Elle avait deviné que Françoise n’aimait pas son gendre et qu’il lui
gâtait le plaisir qu’elle avait à être avec sa fille, avec qui elle ne
causait pas aussi librement quand il était là. Aussi, quand Françoise
allait les voir, à quelques lieues de Combray, maman lui disait en
souriant: «N’est-ce pas Françoise, si Julien a été obligé de
s’absenter et si vous avez Marguerite à vous toute seule pour toute la
journée, vous serez désolée, mais vous vous ferez une raison?» Et
Françoise disait en riant: «Madame sait tout; madame est pire que les
rayons X (elle disait x avec une difficulté affectée et un sourire
pour se railler elle-même, ignorante, d’employer ce terme savant),
qu’on a fait venir pour Mme Octave et qui voient ce que vous avez dans
le cœur», et disparaissait, confuse qu’on s’occupât d’elle, peut-être
pour qu’on ne la vît pas pleurer; maman était la première personne qui
lui donnât cette douce émotion de sentir que sa vie, ses bonheurs, ses
chagrins de paysanne pouvaient présenter de l’intérêt, être un motif
de joie ou de tristesse pour une autre qu’elle-même. Ma tante se
résignait à se priver un peu d’elle pendant notre séjour, sachant
combien ma mère appréciait le service de cette bonne si intelligente
et active, qui était aussi belle dès cinq heures du matin dans sa
cuisine, sous son bonnet dont le tuyautage éclatant et fixe avait
l’air d’être en biscuit, que pour aller à la grand’messe; qui faisait
tout bien, travaillant comme un cheval, qu’elle fût bien portante ou
non, mais sans bruit, sans avoir l’air de rien faire, la seule des
bonnes de ma tante qui, quand maman demandait de l’eau chaude ou du
café noir, les apportait vraiment bouillants; elle était un de ces
serviteurs qui, dans une maison, sont à la fois ceux qui déplaisent le
plus au premier abord à un étranger, peut-être parce qu’ils ne
prennent pas la peine de faire sa conquête et n’ont pas pour lui de
prévenance, sachant très bien qu’ils n’ont aucun besoin de lui, qu’on
cesserait de le recevoir plutôt que de les renvoyer; et qui sont en
revanche ceux à qui tiennent le plus les maîtres qui ont éprouvé leur
capacités réelles, et ne se soucient pas de cet agrément superficiel,
de ce bavardage servile qui fait favorablement impression à un
visiteur, mais qui recouvre souvent une inéducable nullité.

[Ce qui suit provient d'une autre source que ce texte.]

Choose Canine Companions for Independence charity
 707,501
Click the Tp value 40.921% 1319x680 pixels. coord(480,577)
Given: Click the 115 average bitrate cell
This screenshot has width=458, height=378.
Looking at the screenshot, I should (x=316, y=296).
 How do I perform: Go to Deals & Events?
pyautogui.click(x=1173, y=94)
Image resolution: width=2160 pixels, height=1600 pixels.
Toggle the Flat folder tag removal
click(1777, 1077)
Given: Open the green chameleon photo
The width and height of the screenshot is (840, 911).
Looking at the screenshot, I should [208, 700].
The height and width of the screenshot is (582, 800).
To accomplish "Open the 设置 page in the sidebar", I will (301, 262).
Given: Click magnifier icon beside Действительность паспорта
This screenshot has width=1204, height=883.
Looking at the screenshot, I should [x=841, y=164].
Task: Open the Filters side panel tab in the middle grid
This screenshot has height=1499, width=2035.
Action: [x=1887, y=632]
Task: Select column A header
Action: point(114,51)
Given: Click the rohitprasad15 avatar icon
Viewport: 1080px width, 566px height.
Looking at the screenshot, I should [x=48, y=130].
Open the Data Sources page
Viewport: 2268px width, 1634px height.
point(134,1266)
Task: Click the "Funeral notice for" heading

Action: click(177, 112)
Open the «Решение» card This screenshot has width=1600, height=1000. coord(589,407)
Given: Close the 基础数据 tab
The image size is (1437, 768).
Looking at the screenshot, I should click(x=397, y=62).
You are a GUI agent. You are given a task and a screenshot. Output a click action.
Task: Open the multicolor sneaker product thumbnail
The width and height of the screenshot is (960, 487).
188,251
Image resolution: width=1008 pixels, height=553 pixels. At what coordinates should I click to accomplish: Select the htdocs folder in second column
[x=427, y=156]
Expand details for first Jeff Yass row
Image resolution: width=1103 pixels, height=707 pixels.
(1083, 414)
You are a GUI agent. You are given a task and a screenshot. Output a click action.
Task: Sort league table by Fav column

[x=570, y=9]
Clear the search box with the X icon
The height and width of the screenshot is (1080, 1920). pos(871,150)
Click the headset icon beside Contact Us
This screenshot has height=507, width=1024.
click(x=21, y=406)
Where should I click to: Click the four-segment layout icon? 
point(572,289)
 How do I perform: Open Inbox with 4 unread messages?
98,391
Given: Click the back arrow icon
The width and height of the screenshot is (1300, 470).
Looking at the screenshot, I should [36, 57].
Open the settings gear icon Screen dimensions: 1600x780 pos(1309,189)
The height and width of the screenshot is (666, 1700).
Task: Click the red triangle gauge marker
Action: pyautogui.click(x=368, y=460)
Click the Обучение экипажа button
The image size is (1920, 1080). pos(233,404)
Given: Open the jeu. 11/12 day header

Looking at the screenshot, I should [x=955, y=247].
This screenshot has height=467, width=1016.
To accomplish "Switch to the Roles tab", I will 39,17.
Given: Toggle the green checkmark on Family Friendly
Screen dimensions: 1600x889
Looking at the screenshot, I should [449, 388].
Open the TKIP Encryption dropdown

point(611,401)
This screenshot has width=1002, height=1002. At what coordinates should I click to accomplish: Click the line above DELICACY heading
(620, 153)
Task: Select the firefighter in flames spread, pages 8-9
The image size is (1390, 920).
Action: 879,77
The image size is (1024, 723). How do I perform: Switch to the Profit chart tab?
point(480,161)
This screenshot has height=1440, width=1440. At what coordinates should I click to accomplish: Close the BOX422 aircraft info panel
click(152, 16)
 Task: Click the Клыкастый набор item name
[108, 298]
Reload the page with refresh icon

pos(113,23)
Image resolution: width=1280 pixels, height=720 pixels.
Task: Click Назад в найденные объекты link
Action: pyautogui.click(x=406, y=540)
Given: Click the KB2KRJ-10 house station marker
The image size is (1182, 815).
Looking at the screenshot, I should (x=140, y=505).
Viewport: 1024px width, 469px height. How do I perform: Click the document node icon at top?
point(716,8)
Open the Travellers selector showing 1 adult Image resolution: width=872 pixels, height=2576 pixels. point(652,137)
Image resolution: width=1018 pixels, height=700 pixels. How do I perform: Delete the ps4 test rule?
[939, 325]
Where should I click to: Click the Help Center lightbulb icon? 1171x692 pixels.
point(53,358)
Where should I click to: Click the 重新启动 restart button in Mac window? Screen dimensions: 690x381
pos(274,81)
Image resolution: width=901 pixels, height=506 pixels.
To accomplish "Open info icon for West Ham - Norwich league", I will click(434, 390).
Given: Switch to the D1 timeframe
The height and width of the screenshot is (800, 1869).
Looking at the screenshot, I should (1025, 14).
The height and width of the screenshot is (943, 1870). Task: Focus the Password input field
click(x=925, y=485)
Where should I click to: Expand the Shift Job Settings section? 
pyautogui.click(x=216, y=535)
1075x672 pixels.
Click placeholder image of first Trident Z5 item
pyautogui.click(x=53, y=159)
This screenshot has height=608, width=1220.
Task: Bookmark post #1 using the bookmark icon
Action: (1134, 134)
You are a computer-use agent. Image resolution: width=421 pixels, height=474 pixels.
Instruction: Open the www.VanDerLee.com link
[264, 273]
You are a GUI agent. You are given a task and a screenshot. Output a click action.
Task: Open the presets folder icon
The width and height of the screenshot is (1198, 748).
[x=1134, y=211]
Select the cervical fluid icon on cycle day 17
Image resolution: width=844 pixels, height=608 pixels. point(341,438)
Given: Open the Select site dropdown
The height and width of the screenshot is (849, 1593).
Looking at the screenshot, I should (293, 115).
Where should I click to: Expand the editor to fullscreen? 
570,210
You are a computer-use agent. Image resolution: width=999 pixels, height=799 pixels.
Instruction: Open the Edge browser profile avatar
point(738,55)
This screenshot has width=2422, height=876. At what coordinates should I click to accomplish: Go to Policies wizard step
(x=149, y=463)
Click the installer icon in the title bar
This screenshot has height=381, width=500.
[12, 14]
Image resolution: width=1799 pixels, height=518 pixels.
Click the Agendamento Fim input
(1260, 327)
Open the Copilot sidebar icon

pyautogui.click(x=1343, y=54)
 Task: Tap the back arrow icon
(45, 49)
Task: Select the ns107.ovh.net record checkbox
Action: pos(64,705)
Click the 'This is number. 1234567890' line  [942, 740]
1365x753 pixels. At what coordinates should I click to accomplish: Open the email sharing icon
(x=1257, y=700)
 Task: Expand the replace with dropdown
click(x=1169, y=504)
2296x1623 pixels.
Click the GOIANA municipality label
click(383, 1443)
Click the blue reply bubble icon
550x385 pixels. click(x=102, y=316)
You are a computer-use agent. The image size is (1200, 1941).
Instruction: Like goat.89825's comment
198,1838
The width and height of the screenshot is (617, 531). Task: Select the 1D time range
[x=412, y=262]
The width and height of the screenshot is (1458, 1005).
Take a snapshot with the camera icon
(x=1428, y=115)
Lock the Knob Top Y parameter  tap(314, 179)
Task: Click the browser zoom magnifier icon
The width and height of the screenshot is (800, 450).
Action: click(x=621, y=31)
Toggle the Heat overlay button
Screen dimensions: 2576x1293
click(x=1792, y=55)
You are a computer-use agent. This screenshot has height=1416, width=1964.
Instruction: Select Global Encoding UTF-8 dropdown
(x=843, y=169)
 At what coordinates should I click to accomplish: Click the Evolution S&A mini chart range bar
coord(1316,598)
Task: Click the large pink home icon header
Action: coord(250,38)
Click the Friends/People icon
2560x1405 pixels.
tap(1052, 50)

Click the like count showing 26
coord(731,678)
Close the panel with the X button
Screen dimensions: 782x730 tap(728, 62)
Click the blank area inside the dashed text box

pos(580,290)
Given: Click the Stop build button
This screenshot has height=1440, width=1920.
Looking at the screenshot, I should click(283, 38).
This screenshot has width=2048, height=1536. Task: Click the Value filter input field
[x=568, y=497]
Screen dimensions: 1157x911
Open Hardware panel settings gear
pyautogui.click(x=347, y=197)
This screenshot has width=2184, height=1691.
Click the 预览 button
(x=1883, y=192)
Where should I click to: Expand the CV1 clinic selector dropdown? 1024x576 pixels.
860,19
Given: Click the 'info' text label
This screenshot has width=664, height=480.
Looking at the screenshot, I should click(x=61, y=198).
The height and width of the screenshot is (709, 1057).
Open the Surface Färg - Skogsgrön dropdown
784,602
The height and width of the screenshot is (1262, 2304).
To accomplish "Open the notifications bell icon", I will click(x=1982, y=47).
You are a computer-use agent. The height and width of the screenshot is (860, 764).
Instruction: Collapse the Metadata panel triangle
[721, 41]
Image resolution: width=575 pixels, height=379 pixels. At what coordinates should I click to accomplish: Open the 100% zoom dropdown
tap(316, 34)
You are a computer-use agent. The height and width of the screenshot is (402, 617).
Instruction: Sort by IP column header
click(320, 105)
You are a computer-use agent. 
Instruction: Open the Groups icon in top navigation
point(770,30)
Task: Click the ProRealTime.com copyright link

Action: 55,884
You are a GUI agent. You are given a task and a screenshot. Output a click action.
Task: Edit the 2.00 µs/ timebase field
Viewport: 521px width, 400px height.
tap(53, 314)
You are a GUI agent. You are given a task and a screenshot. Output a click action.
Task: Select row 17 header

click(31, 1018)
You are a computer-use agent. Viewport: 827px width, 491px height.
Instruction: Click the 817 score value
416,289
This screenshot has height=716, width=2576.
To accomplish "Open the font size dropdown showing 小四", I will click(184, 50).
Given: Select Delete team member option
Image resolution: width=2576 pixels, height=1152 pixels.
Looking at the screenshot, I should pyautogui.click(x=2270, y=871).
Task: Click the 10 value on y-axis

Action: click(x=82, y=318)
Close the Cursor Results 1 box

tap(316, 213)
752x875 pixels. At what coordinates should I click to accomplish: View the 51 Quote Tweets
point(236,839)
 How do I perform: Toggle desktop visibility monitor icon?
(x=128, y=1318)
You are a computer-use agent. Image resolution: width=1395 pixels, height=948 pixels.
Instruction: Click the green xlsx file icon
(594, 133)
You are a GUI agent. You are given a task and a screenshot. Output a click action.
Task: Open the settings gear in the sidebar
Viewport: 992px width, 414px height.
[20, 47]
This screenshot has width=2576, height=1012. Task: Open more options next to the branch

Quand Françoise, après avoir veillé à ce que mes parents eussent tout
ce qu’il leur fallait, remontait une première fois chez ma tante pour
lui donner sa pepsine et lui demander ce qu’elle prendrait pour
déjeuner, il était bien rare qu’il ne fallût pas donner déjà son avis
ou fournir des explications sur quelque événement d’importance:
--«Françoise, imaginez-vous que Mme Goupil est passée plus d’un quart
d’heure en retard pour aller chercher sa sœur; pour peu qu’elle
s’attarde sur son chemin cela ne me surprendrait point qu’elle arrive
après l’élévation.»
--«Hé! il n’y aurait rien d’étonnant», répondait Françoise.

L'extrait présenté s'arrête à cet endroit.